TASK DESCRIPTION =>
Tally the lines in the records below that contain the word "agent", and reply with the number alone.

TASK INPUT =>
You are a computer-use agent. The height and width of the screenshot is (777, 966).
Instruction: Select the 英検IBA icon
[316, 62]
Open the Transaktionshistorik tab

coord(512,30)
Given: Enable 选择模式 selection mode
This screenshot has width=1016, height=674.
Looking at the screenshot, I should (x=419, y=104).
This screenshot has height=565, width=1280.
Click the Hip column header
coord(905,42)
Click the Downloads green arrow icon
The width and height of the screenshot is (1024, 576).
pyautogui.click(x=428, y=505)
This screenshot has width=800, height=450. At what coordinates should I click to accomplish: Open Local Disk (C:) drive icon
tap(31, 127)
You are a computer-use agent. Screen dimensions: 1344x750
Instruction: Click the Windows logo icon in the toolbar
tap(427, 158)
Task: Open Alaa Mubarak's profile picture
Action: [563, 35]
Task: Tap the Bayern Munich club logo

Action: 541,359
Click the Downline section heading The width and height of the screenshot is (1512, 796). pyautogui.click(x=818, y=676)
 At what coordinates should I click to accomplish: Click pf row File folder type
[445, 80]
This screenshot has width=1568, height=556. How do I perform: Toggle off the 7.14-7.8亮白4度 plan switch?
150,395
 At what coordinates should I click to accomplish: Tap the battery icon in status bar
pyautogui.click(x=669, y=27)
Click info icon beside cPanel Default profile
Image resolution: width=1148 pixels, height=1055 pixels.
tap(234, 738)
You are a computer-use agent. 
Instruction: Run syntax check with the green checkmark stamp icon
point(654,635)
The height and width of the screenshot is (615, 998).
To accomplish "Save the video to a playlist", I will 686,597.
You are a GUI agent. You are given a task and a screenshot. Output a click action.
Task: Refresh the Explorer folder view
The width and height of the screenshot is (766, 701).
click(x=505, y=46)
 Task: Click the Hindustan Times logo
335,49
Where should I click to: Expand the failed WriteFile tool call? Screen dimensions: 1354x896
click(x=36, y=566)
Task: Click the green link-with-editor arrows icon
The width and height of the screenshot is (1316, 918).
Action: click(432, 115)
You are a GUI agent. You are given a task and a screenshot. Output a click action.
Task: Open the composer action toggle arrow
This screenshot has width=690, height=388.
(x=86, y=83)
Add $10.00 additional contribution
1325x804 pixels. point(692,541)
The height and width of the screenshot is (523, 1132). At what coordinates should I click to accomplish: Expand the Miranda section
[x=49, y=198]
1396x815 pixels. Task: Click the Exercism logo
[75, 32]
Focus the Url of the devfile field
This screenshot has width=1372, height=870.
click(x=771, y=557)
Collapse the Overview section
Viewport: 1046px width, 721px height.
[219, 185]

WRITTEN SOLUTION =>
5